DudeImMacGyver@kbin.earth 6 days ago
If we want a truly robust system, yeah, we kinda do. This sort of event is only one of the issues with allowing a single entity to control pretty much everything.
There are plenty of potential issues from a corrupt rogue corporation hijacking everything to attacks to internal fuck-ups like we just experienced. Sure, they can design a better cloud, but at the end of the day, it's still their cloud. The Internet needs to be less centralized, not more (and I don't just mean that purely in terms of infrastructure, though that is included of course).
nova_ad_vitum@lemmy.ca 6 days ago
What I’m advocating for is the opposite of “allowing one entity to control everything”.
en.wikipedia.org/wiki/Chaos_engineering#Chaos_Mon…
Read about it dude. Netflix has a large presence in all major cloud providers (and they have their own data centers), but has a service whose uptime is NOT dependent on any one of those hosting environments. The proof is the pudding - Netflix service did not go down in the recent AWS outage, nor in the last one.
DudeImMacGyver@kbin.earth 5 days ago
Yes, Netflix had their own infrastucture in addition to other multiple redundant cloud services for their CDNs: You're kind of proving my point?
nova_ad_vitum@lemmy.ca 5 days ago
How? Their reliability would exist without that. There’s nothing inherent to their own data center that makes their setup that much better. Having a distributed system across multiple cloud service providers means your actual chance of downtime (here I mean inverse of uptime) is their individual chances of uptime multiplied by each other. In other words, they all have to go down for your service to fail. The catch is you have to use only commodity IaaS and PaaS, nothing proprietary to one CSP.

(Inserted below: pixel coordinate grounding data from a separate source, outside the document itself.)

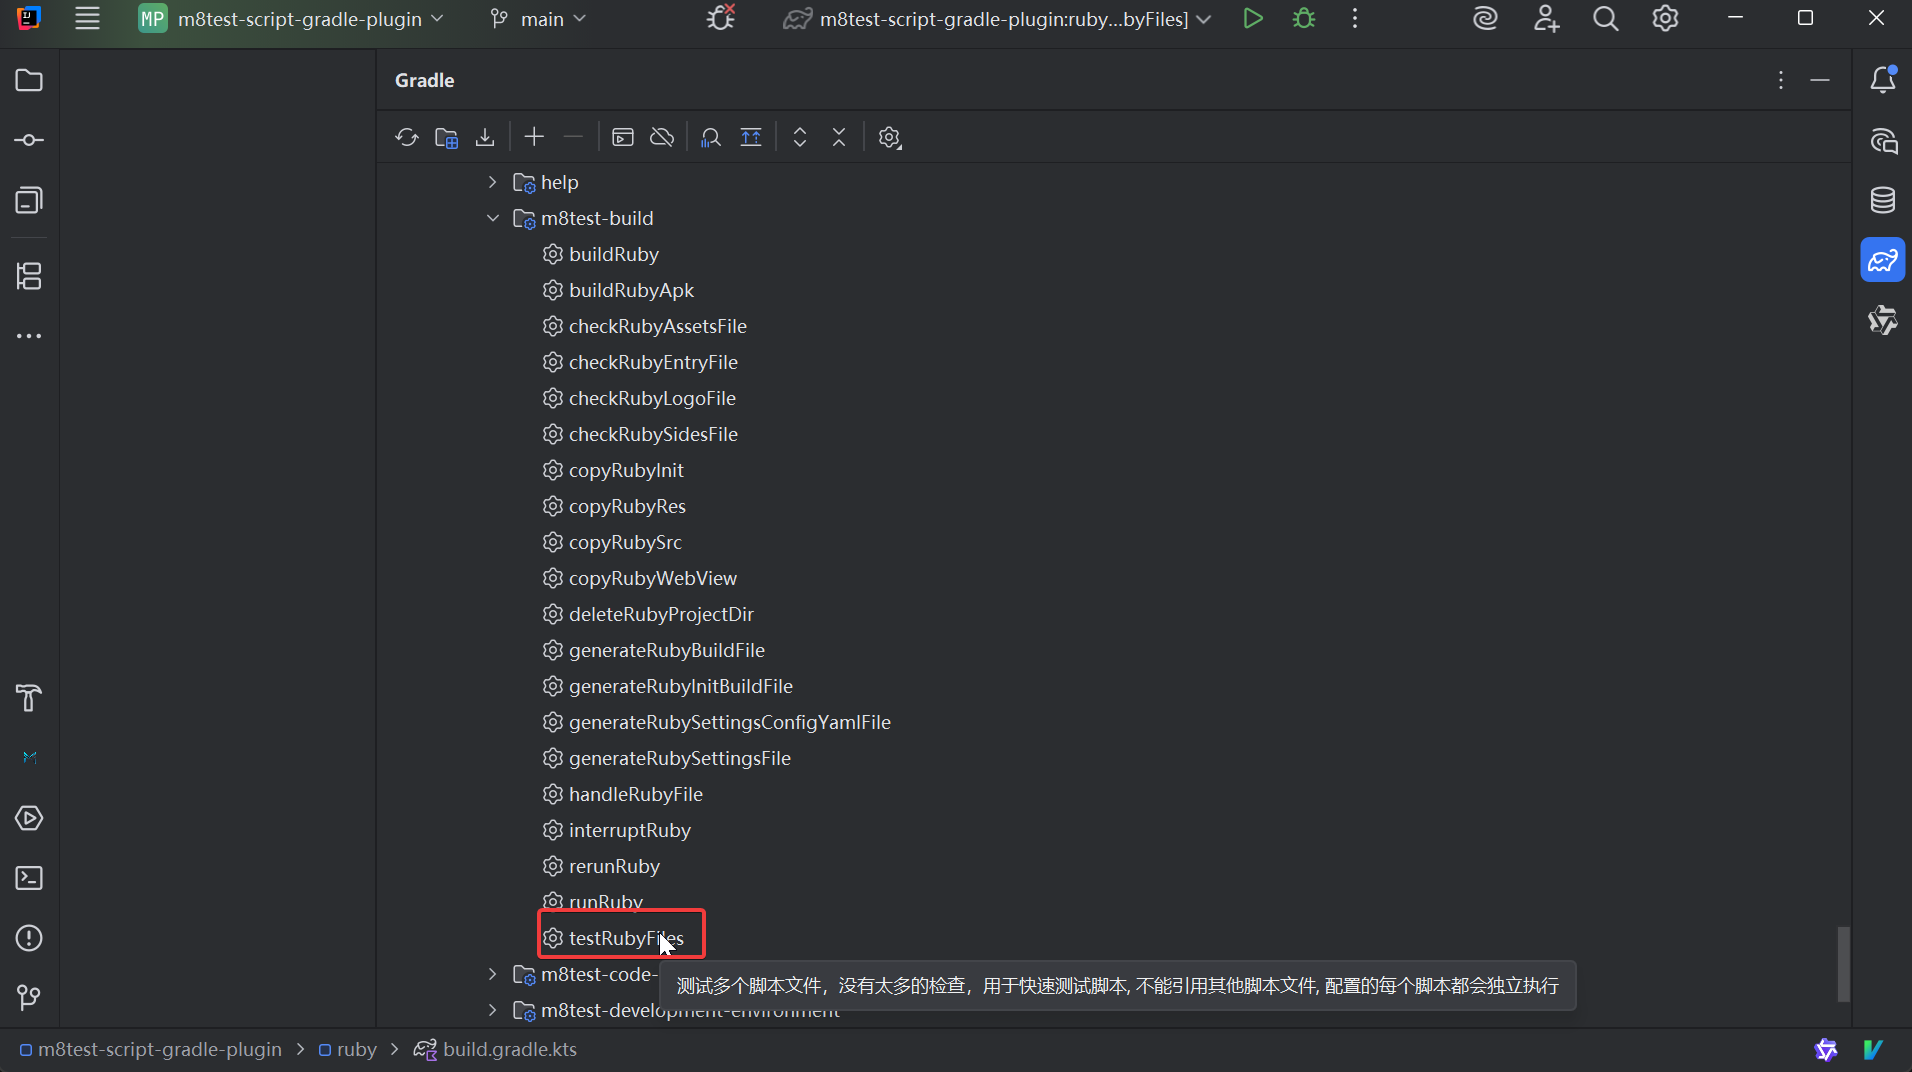
Task: Click the ruby breadcrumb in status bar
Action: pos(356,1049)
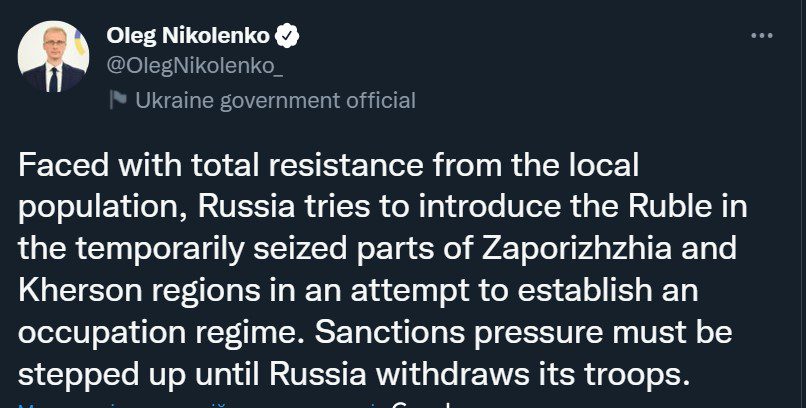Open the Oleg Nikolenko display name

188,37
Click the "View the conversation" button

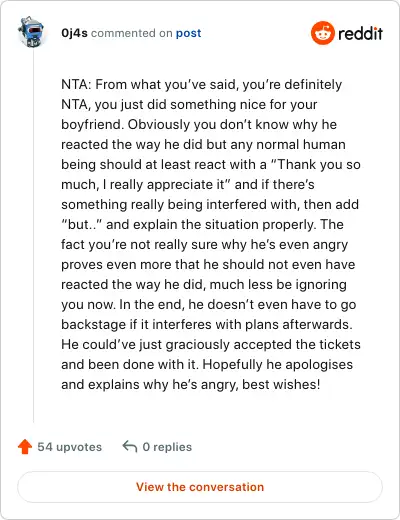[x=200, y=487]
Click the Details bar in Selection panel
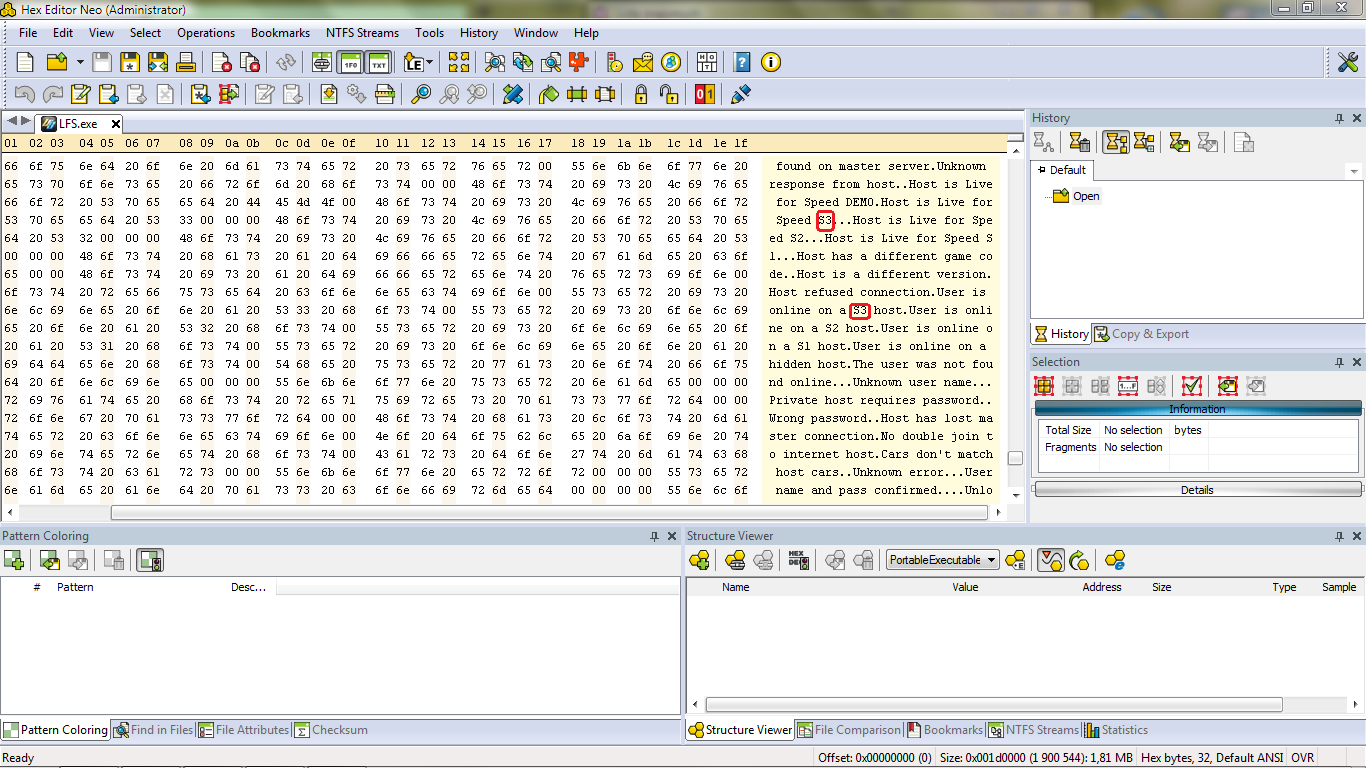The height and width of the screenshot is (768, 1366). pos(1197,490)
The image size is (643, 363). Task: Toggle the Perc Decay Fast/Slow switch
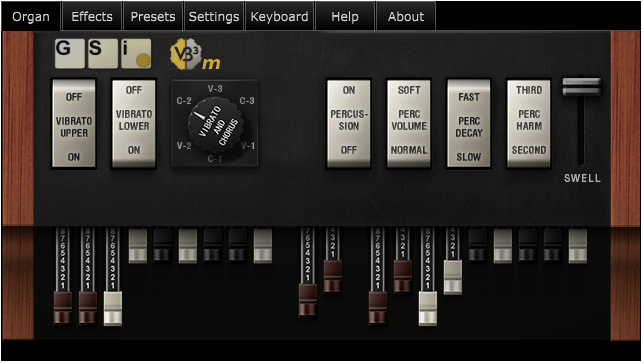pyautogui.click(x=469, y=124)
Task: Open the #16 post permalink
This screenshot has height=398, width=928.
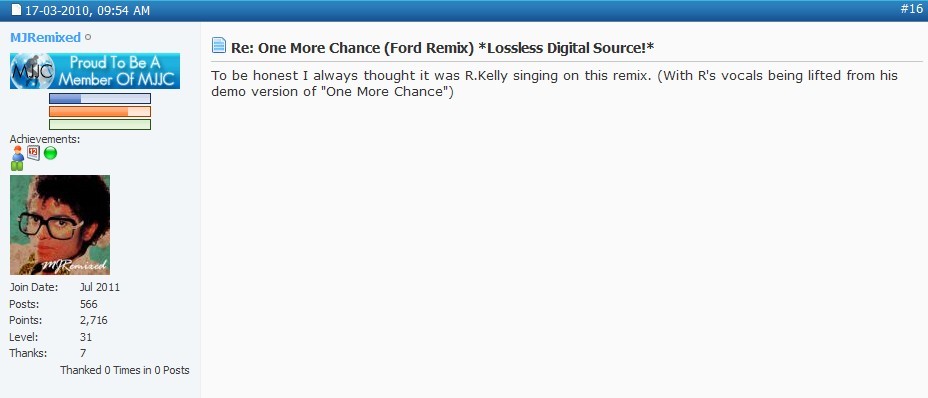Action: pyautogui.click(x=911, y=9)
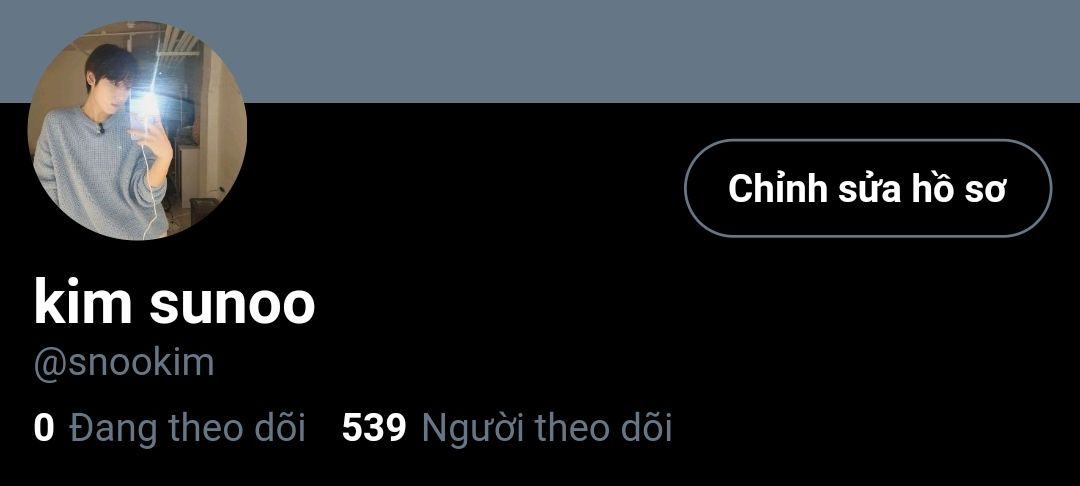1080x486 pixels.
Task: Click the 539 follower count number
Action: point(374,427)
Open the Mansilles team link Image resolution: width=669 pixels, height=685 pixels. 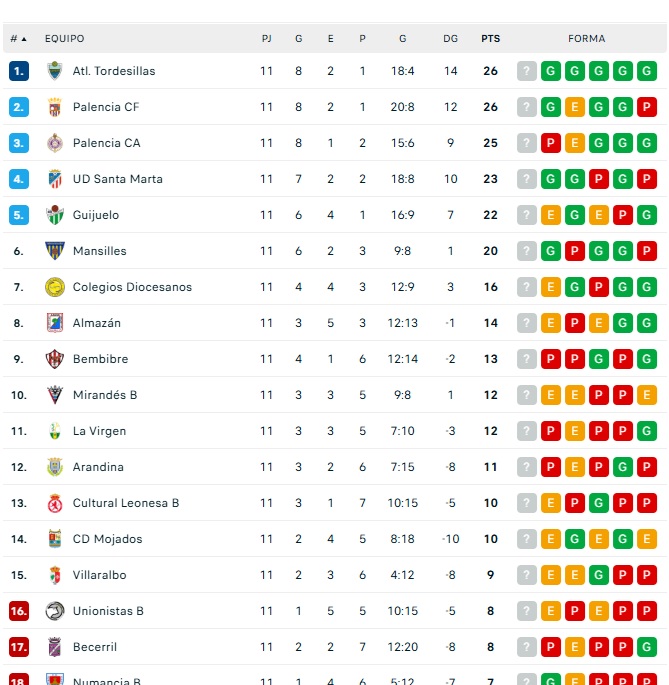(99, 251)
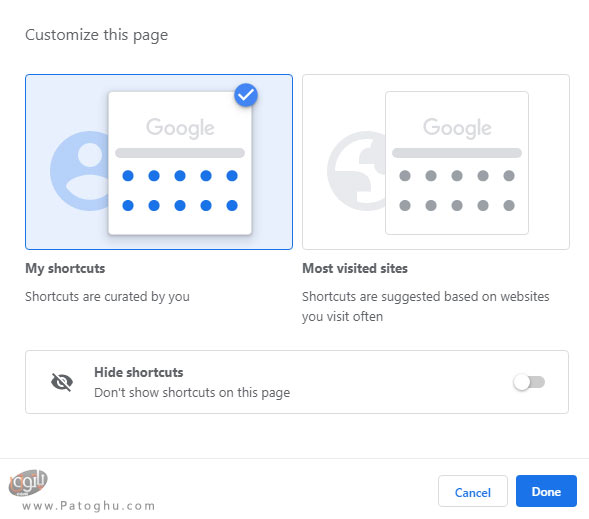The image size is (589, 519).
Task: Click the first blue shortcut dot in preview
Action: pos(128,175)
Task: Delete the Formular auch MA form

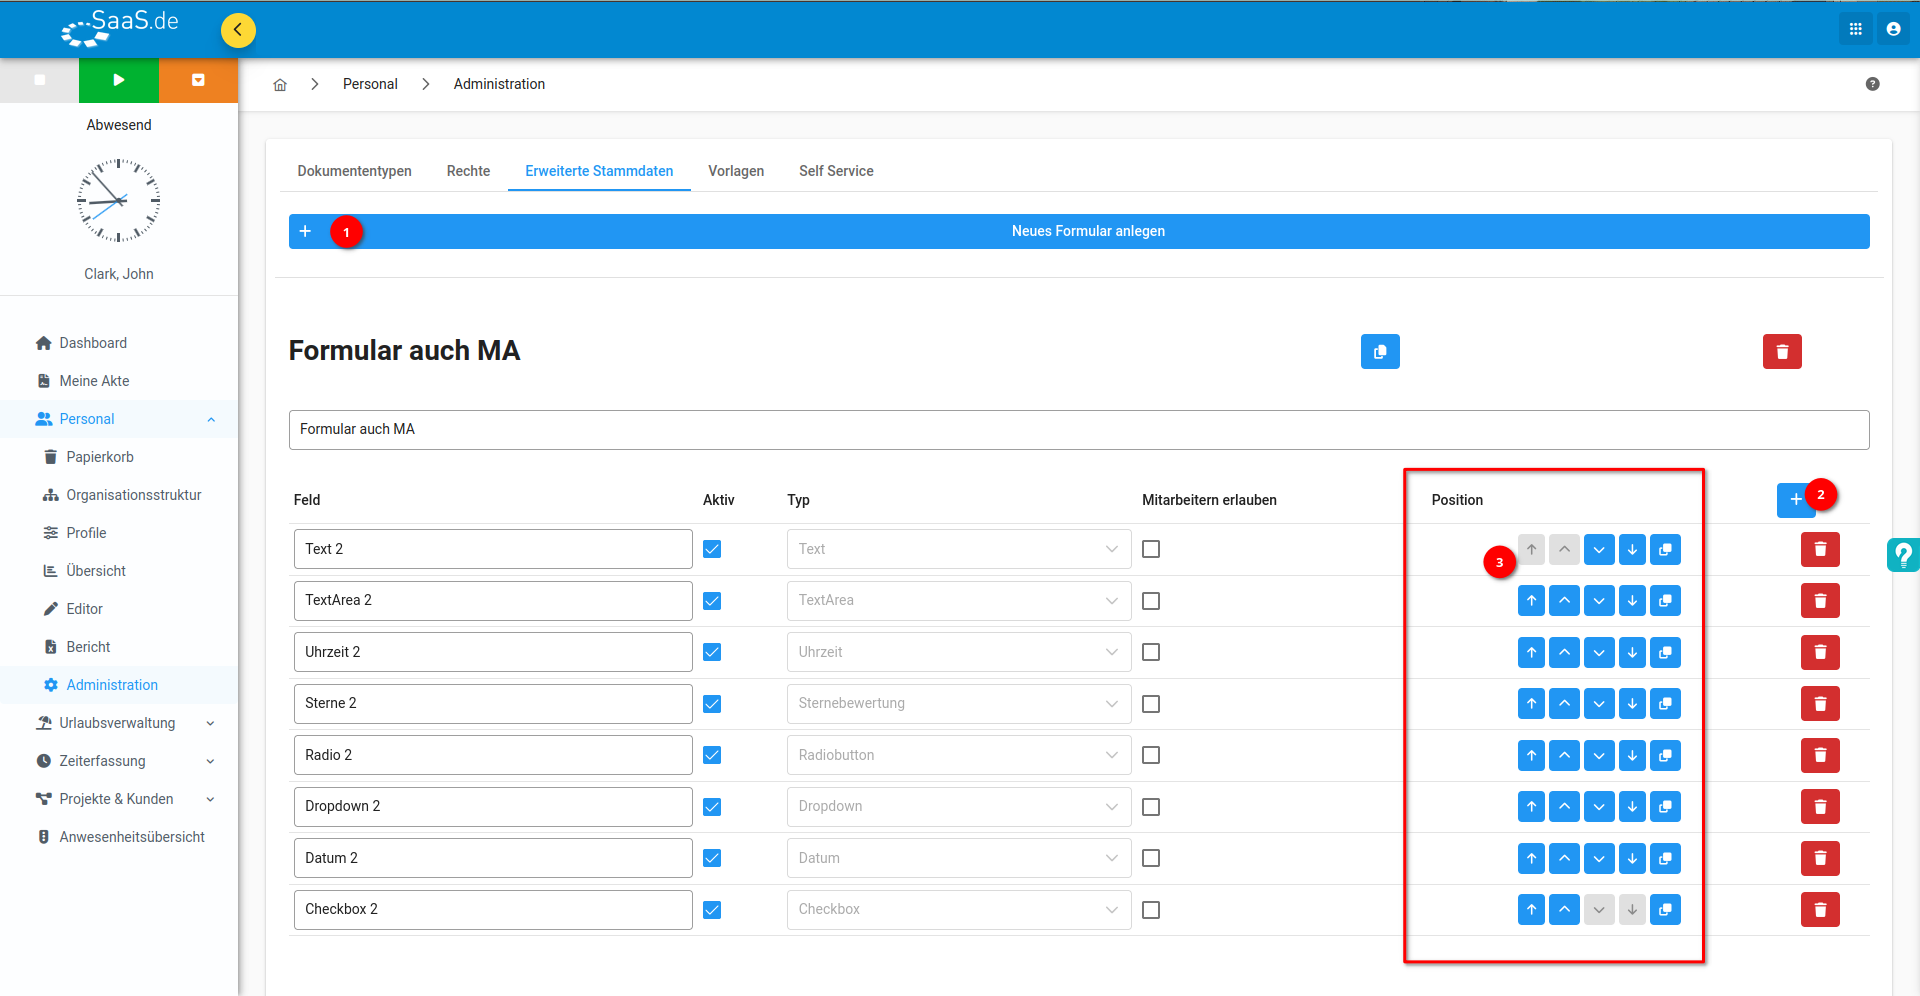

For smaller companies especially, in terms of pure reliability, there’s no reason to think that they would be better at running a high availability data center than Microsoft or AWS or Google.
Parallel distributed architectures give you the advantages of using public cloud (not having to physically manage your own data center) without the disadvantages (dependence on any one cloud vendor), while also potentially increasing your reliability beyond the reliability of any one of your cloud vendors .